• [REQUIRED ACTIONS]:
1. Transcribe the passage on multi-metal additive manufacturing below, between "Heat, stress and" and "weaken the material.", inclusive.
2. Extend the article on interfacial cracking in multi-metal 3D printing with the next part, starting after its final sentence.

• [EXCERPT TO READ]:
The process combines two or more alloys within a single part. Heat-exposed regions use conductive materials like copper, while load-bearing areas are reinforced with stronger alloys. This targeted approach improves performance, reduces weight and extends the lifespan of critical systems.
“Multi-metal additive manufacturing is a new technology that will shape the whole field,” Gan says.
Gan received a National Science Foundation Faculty Early Career Development Program (CAREER) Award for his research on preventing interfacial cracks in multi-material parts. The CAREER Award supports early-career faculty who combine ambitious research with a strong commitment to education and provides approximately $550,000 over five years.

Powerful designs and persistent defects
While recent advances in artificial intelligence, or AI, and multi-material optimization make it possible to envision these complex structures in detail, turning those designs into physical parts remains a challenge.
“Multi-metal additive manufacturing and technologies like dissimilar metal welding all struggle with the same fundamental obstacle: cracks that propagate along the different materials’ interfaces,” Gan says.
Even small defects can affect performance in high-stakes applications such as aerospace or energy systems.

Heat, stress and microstructure
Interfacial cracking is difficult to tackle because it is driven by multiple processes, including thermal, mechanical and kinetic effects, that occur at the same time.
The material is heated to the point of melting, but different metals cool at different rates, creating temperature gradients and stress fluctuations that can cause materials to split. As they are fused together, their distinct properties may not align and create brittle weak points. Additionally, as atoms move unevenly across the surface, they can leave behind microscopic gaps that further weaken the material.
“All of these effects, thermal, mechanical and chemical, are coupled,” Gan says. “A comprehensive predictive model must capture them together to provide reliable guidance for crack-free manufacturing.”

• [EXCERPTED RECORDS]:

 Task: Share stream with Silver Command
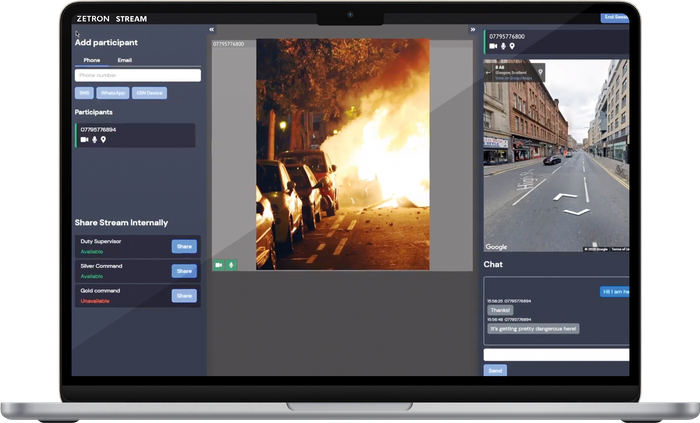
--
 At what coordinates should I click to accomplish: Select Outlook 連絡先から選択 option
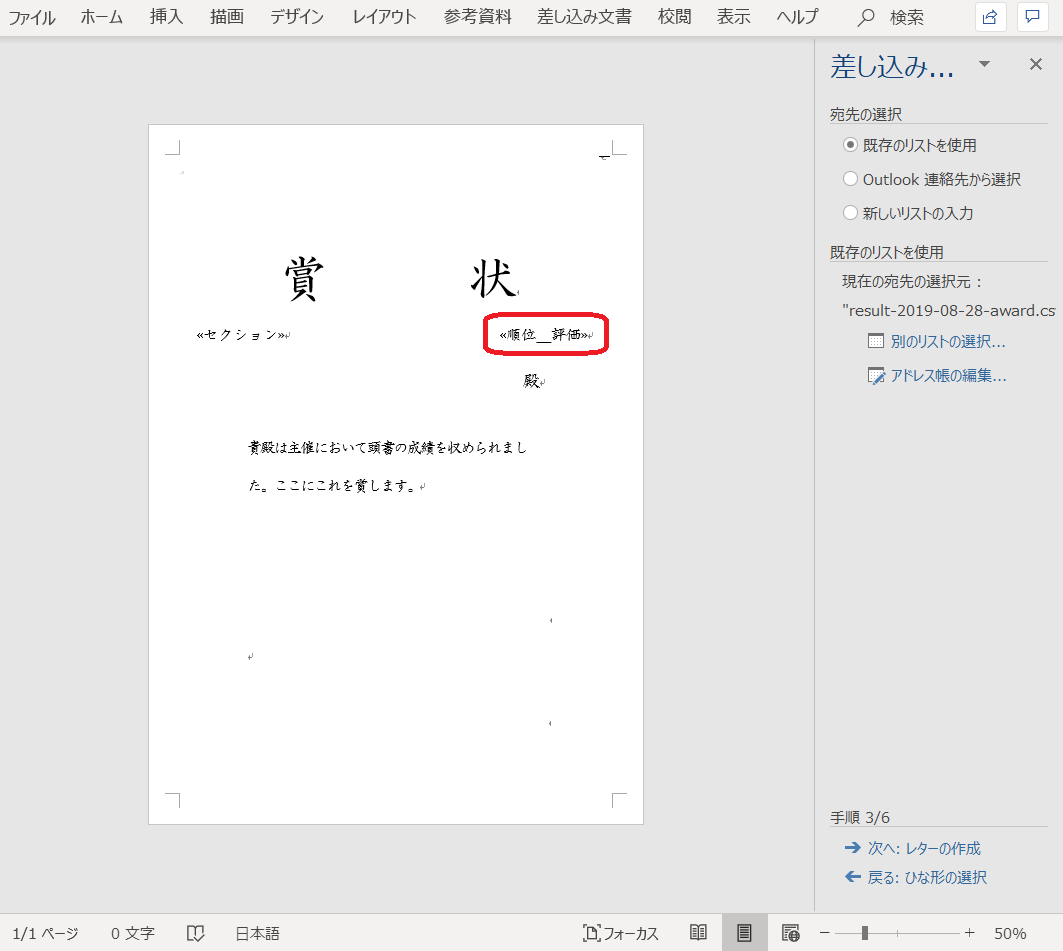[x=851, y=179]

• [EXERCISE RESPONSES]:
1.
Heat, stress and microstructure
Interfacial cracking is difficult to tackle because it is driven by multiple processes, including thermal, mechanical and kinetic effects, that occur at the same time.
The material is heated to the point of melting, but different metals cool at different rates, creating temperature gradients and stress fluctuations that can cause materials to split. As they are fused together, their distinct properties may not align and create brittle weak points. Additionally, as atoms move unevenly across the surface, they can leave behind microscopic gaps that further weaken the material.

2.
Gan’s approach integrates multiple scientific frameworks into a single predictive model. Heat and mass transport models track how temperature and material composition evolve during printing, while crystal plasticity describes how the internal structure of metals, made up of many small grains, deforms under stress. Fracture mechanics determine when those stresses are high enough to cause cracks.
By combining these elements, the model can simulate how stresses build, how brittle phases form and whether the structure will fail.
“We will uniquely combine species transport with composition-dependent crystal plasticity,” Gan says. “Then we can validate the results with grain-level measurements across multi-metal parts.”
Using synchrotron X-ray imaging, Gan and collaborators can observe materials in real time as they are processed. These high-resolution techniques reveal how intermetallic layers grow and how cracks begin, providing experimental evidence that strengthens the model.
The result is a predictive framework that can guide decisions before a part is made. Engineers can choose material combinations and processing conditions that keep crack-driving forces below the material’s resistance, preventing failure rather than reacting to it.

From discovery to real-world use
Solving interfacial cracking could expand what multi-metal systems can achieve. In aerospace, combining copper’s thermal conductivity with steel’s strength enables rocket components that manage heat more efficiently without sacrificing durability. In energy systems, integrating conductive and magnetic materials can improve motor efficiency and thermal control.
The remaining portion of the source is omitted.